Occasionally, we hear of an outlandishly ridiculous sale for some virtual product that has us shaking our heads and asking ourselves, "Why would anybody pay so much for that?" Case in point, the guy that just dropped over $500,000 down on two items in Counter-Strike: Global Offensive (CS:GO). Yes, you read that right someone paid six figures for two weapon skins.

A manager on the skin-trading platform SkinBid who goes by the handle Zipel carried out the transaction on behalf of SkinBid cofounder Luksusbums, who owned the skins. The sale included two items – #1 AK-47 661 ST MW with 4x Titan (Holo) and a "well-worn" Karambit #387 P1 combat knife. Zipel tweeted the news over the weekend.

Zipel didn't list the specific prices for each item but did say that the total transaction was over half a million dollars, making it what he claimed was the "second largest" sale in CS history. He later tweeted that Luksusbums got more than $400,000 on the AK-47. The tweet was a brag because everybody thought Luksusbums was crazy for asking so much for the skin. Nobody thought he would get anywhere close to that price.

It is an ungodly sum for a product you don't physically own. When CS:GO finally goes offline, that $400,000+ skin is gone too. Of course, CS:GO isn't going anywhere anytime soon, which is part of why the skin could fetch such a high price.

Last month, Valve announced Counter-Strike 2 was coming as a free CS:GO update, which fired up the community. Traders were somewhat worried about a devaluation of current skin offerings. However, Valve later said that legacy skins would be compatible with CS2, and skin valuations spiked with the news.

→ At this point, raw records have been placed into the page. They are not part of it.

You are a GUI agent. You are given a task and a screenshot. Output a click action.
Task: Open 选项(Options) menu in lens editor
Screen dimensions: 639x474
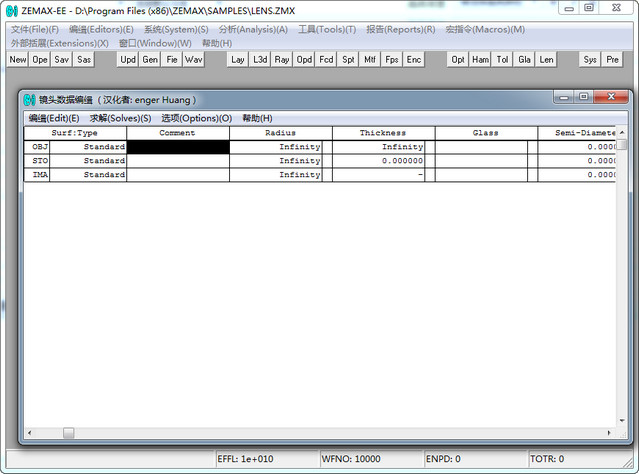(x=196, y=118)
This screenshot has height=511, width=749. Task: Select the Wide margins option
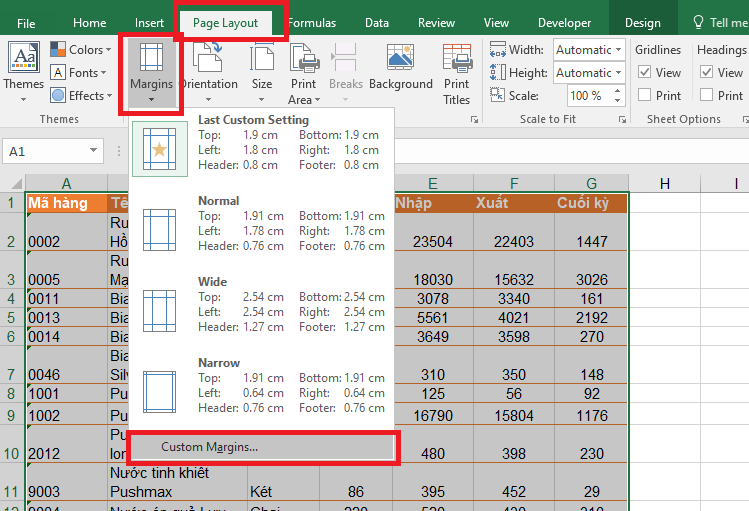click(263, 304)
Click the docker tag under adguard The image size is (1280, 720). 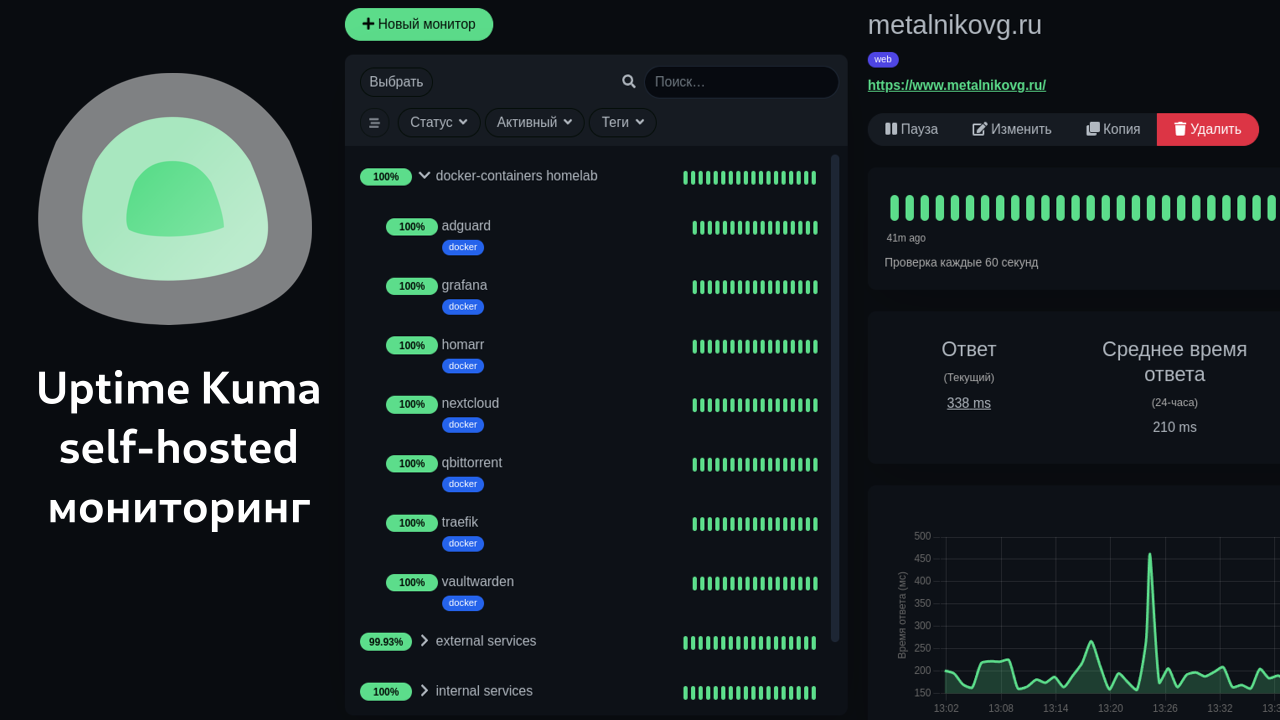[x=462, y=247]
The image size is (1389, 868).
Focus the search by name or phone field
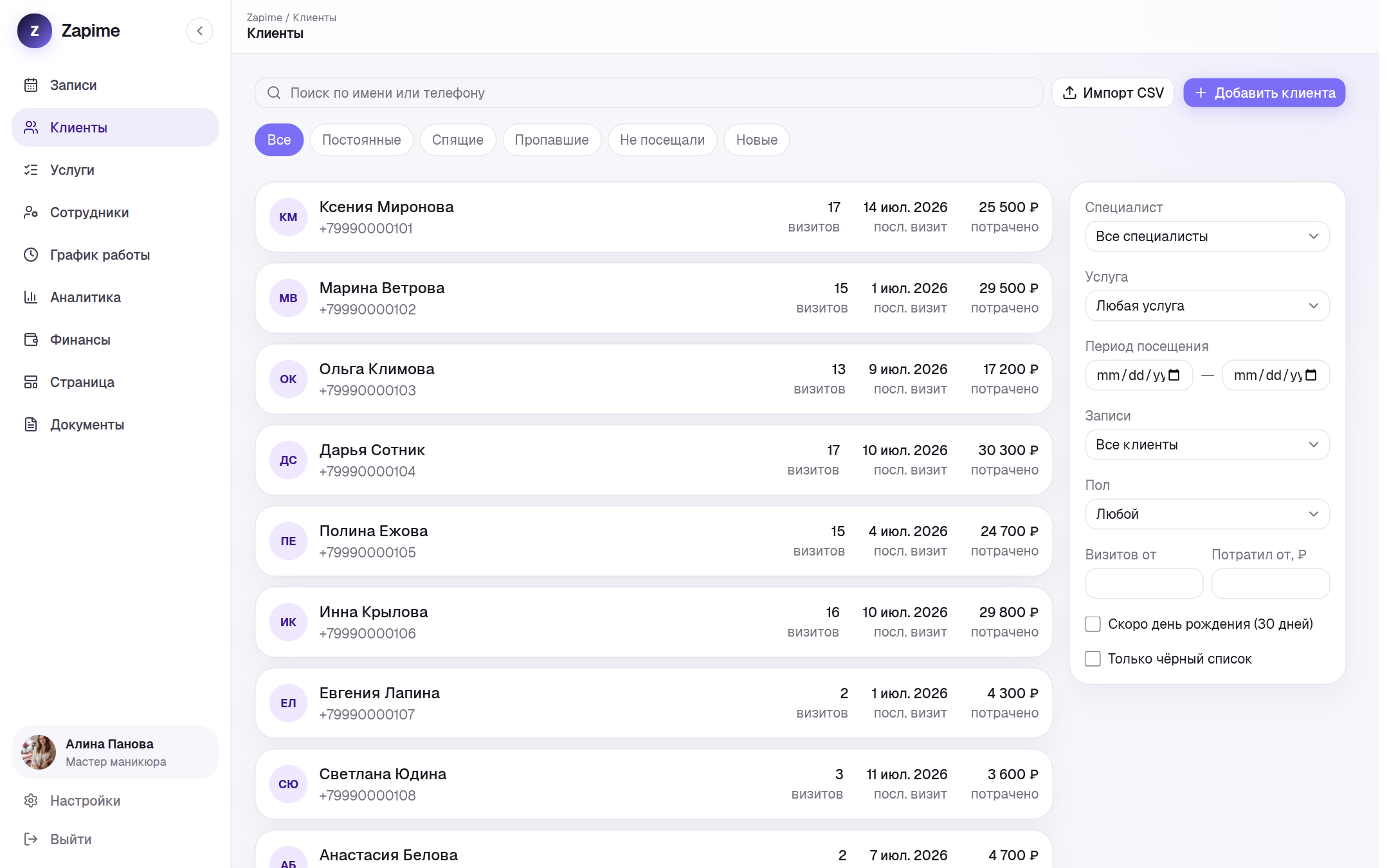[x=649, y=93]
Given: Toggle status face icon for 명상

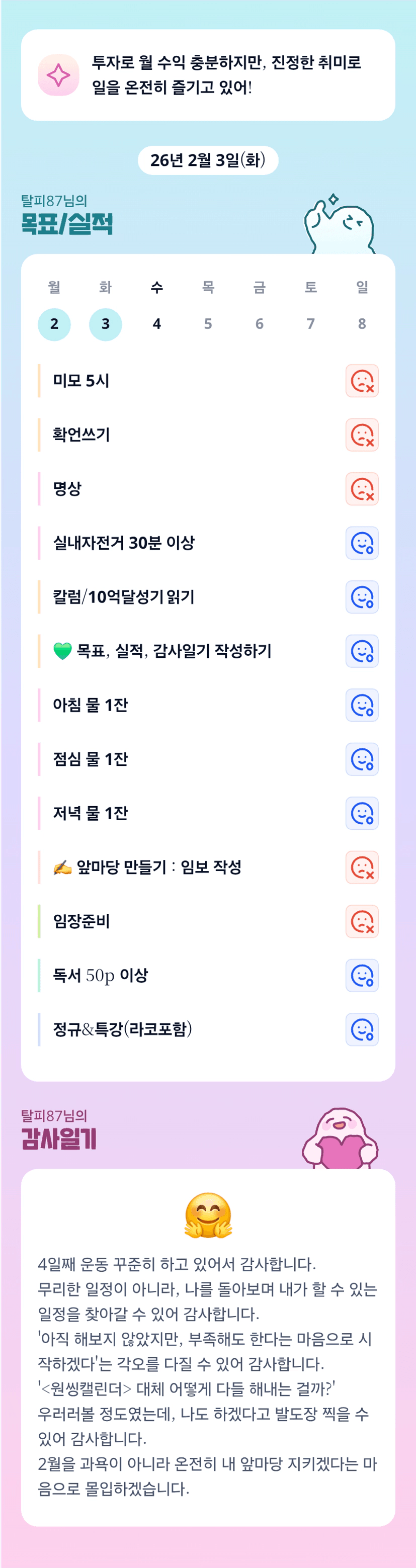Looking at the screenshot, I should pos(362,489).

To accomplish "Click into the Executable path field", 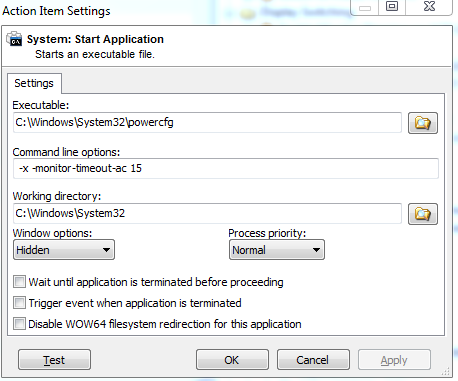I will click(207, 123).
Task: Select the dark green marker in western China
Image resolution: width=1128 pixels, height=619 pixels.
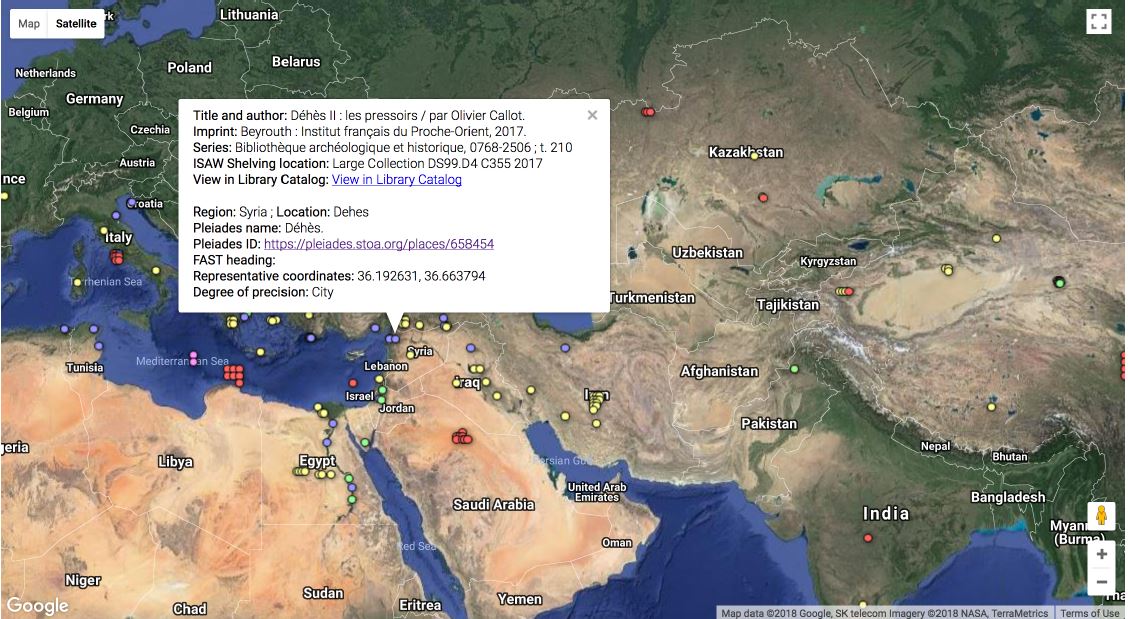Action: coord(1059,282)
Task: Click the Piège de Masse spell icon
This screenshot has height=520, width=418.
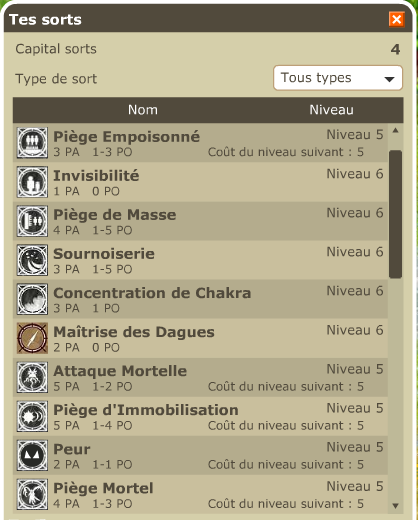Action: 32,221
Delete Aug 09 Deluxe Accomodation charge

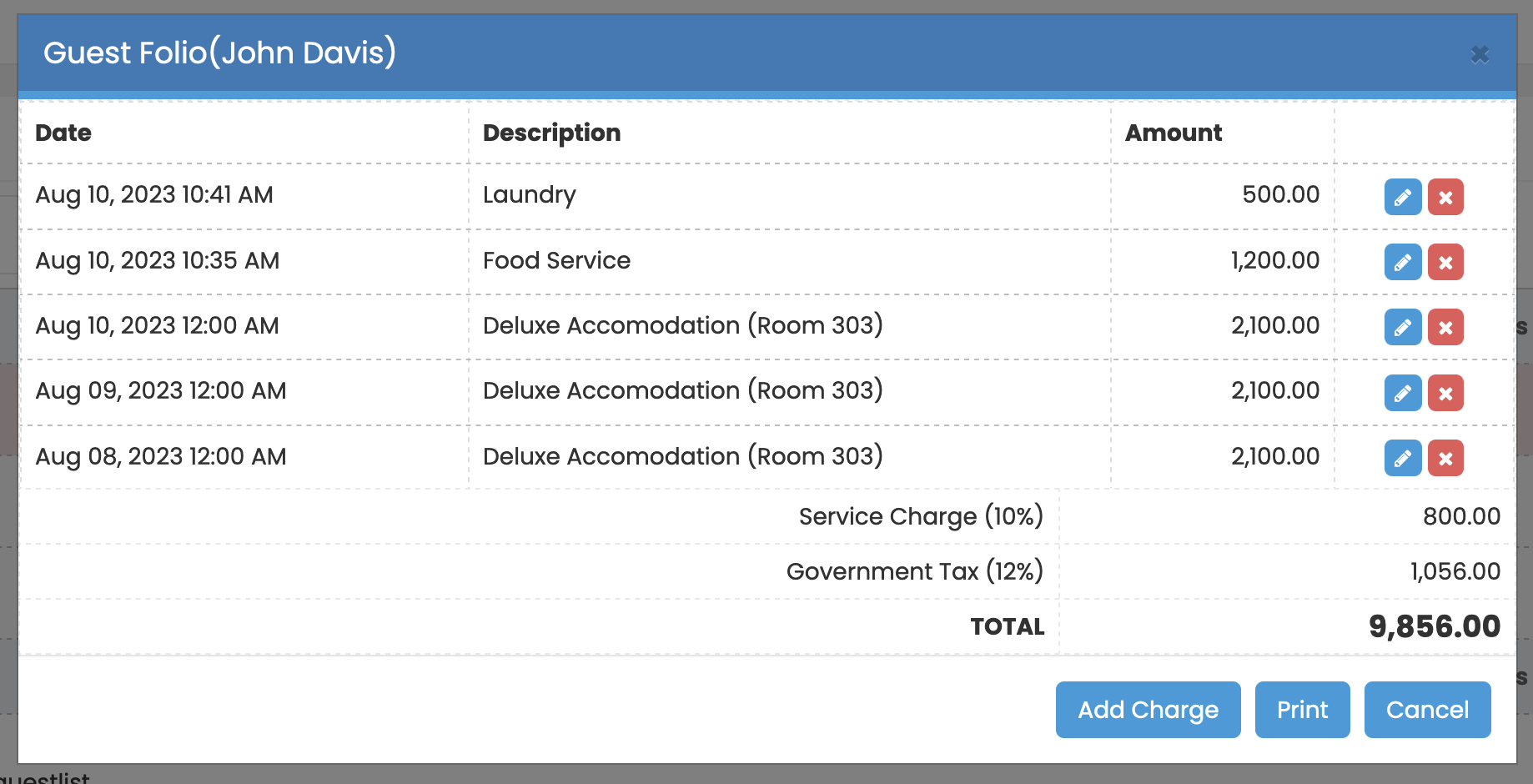[x=1445, y=393]
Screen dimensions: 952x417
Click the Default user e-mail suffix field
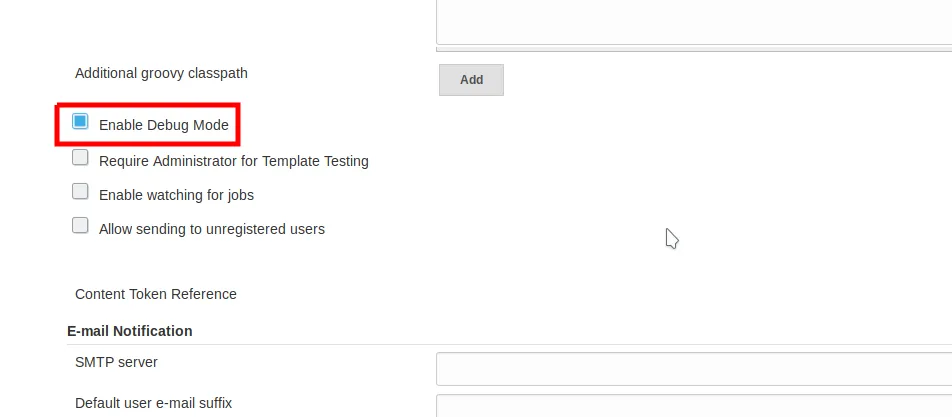click(693, 406)
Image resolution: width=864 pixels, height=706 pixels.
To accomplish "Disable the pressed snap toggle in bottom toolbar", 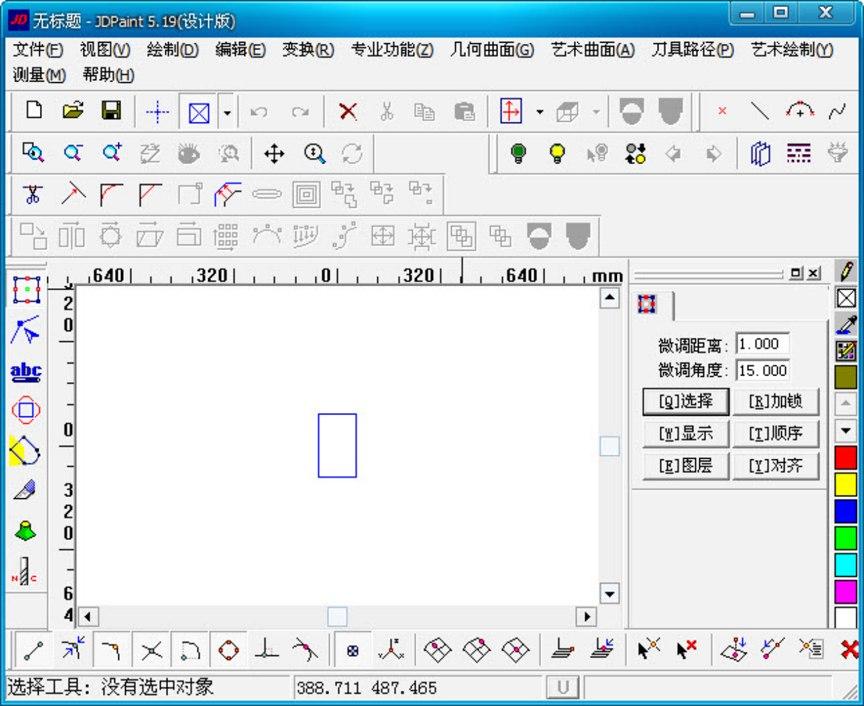I will [352, 650].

The gun cosmetic fetched such a high price because of its rarity. This specific skin is also known as "Seed 661." The website CS GO Blue Gem lists it as the "#1 pattern" for the AK-47, with the "best scar pattern" of the skins in its class. It was also decorated with four Titan Holo stickers, which were given out during an esports tournament last year. Only 38 stickers exist and this gun has four of them.

"Rumors say that you need to sell your soul to the devil to find it [in-game] or through a trade-up: it is a statistical anomaly," notes Blue Gem.

The blog CS.money also claims that Seed 661 is the rarest "hardened pattern" in the game, with only 121 known spawns in CS:GO's history. It also says that "hundreds of thousands of dollars" is not an unfair valuation for the cosmetic item, considering the highly active CS:GO skin market.

Furthermore, it not the first CS:GO item to sell for an outlandish amount. In response to Zipper's brag of having the second largest CS sale, another user claimed that he sold an item in 2014 that was worth $1.8 million ($2.3 million when adjusted for inflation). Zipel conceded admitting that he was "#3." An almost identical AK-47 sold for $775,000 in 2021.